Yeesh, that came off too big, too mushy. Read the link, ponder the implications, ignore the Snowden-fluff.
- Speaking of Thomas Friedman, here's a column of his in the IHT. I'm not much of a fan of his, but that's for a longer and separate post. But if I may ask a few questions:
1. Can someone point out anything newsworthy or fresh in this piece? Anything? Bueller?
2. Does Thomas Friedman get the difference between subsidizing greedy and poorly-run companies and "subsidizing" the Iraqis as they struggle for their own stable democracy, or is he just disingenuous?
3. Am I alone in suspecting that Friedman has been looking for an escape pod from OIF for years, and thinks that this is his chance to regain lefty cred?
Answers? 1. No, 2. Disingenuous, 3. Yes, I'm alone, and paranoid.
- To those of you I talk to in the real world, you know I called this. This almost ties in with the last question above: Big 3 auto manufacturers and their unions have all been quietly planning to ask for Uncle Sam to bail them out, but they recognized that the tide of public opinion was moving against them.
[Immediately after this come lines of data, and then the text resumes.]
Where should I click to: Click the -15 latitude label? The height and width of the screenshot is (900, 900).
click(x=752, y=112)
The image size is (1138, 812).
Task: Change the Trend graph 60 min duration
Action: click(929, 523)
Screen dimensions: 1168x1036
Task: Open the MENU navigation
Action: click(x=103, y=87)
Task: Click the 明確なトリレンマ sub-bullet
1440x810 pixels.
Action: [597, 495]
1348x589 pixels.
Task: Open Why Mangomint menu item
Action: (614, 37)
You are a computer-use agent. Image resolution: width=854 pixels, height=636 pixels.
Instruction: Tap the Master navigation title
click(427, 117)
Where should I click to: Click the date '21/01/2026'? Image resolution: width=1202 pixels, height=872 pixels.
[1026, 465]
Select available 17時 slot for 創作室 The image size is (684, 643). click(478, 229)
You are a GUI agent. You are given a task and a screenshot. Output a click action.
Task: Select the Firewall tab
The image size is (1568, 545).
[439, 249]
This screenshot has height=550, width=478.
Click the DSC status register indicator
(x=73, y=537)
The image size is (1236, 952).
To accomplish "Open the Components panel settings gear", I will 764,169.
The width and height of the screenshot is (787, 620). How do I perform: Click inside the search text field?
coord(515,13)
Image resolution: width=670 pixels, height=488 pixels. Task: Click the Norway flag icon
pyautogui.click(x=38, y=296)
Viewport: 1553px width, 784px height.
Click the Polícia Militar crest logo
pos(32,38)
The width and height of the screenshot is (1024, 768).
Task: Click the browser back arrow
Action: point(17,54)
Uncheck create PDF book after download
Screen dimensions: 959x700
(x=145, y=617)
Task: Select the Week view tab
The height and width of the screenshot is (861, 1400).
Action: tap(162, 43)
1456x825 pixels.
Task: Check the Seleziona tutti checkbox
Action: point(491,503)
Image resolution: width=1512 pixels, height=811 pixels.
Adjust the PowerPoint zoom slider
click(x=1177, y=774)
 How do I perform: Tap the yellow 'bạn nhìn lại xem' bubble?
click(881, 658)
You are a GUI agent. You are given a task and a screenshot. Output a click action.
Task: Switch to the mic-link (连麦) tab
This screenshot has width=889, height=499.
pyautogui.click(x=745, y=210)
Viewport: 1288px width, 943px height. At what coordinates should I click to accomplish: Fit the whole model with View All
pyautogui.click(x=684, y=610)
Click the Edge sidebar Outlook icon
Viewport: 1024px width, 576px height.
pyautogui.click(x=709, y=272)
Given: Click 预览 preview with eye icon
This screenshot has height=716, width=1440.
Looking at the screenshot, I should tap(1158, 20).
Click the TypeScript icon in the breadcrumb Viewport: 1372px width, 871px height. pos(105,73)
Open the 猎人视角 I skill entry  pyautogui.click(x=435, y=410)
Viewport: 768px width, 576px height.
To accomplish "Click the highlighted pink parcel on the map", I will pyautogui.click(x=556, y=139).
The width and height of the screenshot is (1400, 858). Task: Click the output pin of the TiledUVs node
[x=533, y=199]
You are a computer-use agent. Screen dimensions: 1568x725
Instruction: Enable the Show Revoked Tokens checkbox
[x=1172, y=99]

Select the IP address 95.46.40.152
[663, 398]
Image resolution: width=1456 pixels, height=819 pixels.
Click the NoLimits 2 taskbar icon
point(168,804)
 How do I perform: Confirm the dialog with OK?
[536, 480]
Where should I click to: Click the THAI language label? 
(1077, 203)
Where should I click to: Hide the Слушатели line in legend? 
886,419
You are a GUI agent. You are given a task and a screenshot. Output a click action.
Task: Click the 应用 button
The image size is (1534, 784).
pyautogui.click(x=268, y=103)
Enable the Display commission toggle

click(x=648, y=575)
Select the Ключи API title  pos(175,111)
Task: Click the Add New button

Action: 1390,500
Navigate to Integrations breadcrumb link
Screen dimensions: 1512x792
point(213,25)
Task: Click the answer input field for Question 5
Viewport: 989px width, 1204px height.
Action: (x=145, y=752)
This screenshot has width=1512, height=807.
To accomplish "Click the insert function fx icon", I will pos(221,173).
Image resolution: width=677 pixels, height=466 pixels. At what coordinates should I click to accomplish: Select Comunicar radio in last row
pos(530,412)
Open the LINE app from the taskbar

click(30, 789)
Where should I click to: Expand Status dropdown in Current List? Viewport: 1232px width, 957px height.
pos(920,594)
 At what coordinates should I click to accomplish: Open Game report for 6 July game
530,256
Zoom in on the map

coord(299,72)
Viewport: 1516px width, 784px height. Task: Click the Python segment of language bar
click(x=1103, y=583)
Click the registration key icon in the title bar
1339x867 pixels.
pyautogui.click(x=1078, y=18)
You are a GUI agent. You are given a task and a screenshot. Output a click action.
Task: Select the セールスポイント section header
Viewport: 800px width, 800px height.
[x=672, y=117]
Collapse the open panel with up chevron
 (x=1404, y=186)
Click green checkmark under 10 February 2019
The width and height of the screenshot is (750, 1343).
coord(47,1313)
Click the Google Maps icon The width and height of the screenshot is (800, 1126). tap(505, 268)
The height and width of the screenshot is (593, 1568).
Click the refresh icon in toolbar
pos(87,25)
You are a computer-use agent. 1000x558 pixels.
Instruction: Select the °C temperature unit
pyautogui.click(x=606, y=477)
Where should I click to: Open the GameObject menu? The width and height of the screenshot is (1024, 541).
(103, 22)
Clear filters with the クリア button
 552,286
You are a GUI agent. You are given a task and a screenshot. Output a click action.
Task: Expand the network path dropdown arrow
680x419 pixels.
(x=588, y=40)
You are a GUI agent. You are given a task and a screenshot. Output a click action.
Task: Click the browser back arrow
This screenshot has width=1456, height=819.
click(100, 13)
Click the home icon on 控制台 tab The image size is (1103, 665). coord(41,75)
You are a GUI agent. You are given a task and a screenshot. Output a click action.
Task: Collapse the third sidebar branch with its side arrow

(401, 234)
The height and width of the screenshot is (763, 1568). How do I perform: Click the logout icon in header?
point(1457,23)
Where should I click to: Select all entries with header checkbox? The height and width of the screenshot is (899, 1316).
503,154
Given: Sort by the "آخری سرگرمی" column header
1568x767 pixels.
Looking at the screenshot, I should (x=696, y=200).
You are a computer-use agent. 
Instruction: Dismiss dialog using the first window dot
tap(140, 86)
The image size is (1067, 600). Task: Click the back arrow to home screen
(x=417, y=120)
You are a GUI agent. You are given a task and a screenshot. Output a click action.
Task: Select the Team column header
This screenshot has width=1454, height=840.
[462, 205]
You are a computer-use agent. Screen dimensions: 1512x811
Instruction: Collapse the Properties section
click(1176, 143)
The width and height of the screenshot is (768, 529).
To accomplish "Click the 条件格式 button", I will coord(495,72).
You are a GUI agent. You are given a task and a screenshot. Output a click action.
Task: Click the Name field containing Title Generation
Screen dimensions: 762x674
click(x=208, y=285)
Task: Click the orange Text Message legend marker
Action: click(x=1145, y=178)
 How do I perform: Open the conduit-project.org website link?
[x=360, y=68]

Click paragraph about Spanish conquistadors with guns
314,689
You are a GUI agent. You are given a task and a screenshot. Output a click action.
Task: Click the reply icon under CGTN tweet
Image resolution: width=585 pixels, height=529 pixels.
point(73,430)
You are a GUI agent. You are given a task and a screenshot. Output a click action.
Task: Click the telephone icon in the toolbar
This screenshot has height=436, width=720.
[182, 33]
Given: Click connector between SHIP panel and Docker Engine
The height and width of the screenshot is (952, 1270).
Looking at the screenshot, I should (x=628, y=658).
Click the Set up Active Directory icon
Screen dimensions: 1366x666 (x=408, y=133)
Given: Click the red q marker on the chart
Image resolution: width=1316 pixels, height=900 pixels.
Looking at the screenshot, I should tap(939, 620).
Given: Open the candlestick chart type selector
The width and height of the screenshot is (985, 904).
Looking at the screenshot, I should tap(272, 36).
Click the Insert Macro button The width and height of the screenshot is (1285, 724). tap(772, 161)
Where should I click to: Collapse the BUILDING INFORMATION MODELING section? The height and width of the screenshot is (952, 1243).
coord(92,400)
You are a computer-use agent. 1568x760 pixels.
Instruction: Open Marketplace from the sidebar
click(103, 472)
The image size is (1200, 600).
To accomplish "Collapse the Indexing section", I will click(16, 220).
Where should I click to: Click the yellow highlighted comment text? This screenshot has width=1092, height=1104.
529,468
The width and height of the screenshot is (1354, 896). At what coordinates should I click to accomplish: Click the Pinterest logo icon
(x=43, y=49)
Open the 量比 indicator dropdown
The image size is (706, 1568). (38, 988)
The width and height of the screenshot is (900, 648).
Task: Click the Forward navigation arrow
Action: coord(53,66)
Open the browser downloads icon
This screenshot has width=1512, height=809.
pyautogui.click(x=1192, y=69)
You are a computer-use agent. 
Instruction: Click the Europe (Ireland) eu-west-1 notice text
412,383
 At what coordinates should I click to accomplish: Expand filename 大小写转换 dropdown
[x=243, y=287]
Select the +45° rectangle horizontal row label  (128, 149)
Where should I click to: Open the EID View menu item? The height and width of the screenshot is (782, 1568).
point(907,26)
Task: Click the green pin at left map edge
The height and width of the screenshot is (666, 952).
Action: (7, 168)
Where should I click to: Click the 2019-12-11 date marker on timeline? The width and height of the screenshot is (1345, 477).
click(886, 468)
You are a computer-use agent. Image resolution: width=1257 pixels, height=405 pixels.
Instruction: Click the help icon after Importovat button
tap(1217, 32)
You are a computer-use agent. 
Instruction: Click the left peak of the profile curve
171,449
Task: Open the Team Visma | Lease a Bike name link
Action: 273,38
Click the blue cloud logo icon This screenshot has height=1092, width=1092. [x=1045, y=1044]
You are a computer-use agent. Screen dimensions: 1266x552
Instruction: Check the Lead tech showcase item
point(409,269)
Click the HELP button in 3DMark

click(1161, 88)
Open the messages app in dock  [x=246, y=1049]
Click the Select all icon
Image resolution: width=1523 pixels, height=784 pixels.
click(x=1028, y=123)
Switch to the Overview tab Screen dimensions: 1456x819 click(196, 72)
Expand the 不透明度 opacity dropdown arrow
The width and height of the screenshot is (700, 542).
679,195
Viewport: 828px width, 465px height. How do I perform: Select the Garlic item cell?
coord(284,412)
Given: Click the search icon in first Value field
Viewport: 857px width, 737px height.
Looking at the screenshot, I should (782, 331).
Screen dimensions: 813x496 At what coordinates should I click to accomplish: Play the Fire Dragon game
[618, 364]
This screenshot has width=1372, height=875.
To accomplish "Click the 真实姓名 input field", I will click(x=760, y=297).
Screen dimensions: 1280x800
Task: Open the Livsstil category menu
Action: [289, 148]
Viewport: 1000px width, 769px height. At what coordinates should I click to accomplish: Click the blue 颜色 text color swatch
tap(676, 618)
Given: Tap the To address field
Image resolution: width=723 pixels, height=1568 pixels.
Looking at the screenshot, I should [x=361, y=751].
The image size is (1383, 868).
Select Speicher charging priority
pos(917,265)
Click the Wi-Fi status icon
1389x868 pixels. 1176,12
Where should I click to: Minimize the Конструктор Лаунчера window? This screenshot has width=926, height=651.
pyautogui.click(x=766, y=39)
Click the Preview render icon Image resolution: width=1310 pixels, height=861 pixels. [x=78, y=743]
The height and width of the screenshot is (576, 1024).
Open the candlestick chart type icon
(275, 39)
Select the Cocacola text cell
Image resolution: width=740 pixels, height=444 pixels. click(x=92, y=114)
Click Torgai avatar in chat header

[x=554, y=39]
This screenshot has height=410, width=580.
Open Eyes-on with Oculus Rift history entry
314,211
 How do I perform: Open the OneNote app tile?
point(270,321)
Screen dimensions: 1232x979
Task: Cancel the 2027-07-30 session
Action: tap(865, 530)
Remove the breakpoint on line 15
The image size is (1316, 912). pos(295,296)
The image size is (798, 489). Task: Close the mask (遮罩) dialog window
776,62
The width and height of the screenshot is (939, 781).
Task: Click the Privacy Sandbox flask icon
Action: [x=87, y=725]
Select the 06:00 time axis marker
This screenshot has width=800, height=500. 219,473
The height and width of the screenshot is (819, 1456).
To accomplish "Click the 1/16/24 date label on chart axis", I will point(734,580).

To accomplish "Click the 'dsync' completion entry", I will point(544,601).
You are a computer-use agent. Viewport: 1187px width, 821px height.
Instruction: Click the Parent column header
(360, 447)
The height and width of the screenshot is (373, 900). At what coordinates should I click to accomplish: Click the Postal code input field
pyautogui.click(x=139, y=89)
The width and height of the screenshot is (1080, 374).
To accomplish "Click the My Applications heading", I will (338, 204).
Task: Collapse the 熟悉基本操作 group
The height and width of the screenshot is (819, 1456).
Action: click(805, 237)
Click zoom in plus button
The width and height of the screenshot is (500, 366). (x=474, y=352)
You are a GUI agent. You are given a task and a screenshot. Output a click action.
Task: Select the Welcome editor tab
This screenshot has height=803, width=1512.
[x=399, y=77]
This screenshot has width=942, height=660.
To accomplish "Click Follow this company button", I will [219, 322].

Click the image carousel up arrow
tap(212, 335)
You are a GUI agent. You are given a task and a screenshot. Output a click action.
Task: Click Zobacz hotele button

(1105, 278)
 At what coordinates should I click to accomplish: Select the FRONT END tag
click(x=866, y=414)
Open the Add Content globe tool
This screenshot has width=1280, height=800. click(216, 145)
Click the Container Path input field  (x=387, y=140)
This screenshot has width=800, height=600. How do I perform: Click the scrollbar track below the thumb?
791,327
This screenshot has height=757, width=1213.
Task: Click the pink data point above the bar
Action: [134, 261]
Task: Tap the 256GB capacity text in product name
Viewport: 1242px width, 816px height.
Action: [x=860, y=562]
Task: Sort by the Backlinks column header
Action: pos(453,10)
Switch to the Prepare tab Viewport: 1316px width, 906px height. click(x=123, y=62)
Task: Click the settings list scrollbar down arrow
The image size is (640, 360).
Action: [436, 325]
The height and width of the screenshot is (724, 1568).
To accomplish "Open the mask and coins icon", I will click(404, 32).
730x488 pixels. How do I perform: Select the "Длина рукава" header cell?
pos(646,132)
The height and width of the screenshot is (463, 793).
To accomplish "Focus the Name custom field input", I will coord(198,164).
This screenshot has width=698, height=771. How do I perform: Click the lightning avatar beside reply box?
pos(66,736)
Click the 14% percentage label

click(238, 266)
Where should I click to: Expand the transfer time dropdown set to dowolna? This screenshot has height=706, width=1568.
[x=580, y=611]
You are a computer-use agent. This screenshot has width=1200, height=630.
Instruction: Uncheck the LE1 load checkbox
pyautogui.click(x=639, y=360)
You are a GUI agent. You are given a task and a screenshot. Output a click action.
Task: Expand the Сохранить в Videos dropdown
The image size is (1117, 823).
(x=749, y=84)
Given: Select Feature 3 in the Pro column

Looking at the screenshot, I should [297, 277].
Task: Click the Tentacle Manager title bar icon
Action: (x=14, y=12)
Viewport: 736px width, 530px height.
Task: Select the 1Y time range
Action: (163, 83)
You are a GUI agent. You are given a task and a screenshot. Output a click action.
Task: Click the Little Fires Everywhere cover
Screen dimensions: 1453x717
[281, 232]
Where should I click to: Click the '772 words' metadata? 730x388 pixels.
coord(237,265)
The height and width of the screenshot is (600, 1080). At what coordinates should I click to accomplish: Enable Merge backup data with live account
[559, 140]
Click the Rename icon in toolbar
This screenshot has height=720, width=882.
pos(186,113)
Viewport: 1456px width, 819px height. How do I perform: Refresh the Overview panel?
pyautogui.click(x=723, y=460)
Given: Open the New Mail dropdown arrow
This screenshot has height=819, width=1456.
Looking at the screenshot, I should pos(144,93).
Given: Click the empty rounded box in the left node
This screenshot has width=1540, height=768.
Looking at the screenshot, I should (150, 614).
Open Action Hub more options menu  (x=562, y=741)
Furthermore, the plea for help will be a single attempt: they get turned down once, the car companies realize that they have zero sympathy from Joe Q. Public.
With this credit-market fiasco totaling (in the end, probably) over a cool $1 trillion in government cheese, UAW and the Big 3, along with the subsidiary suppliers, are thinking that this is their big chance to get a bailout for themselves.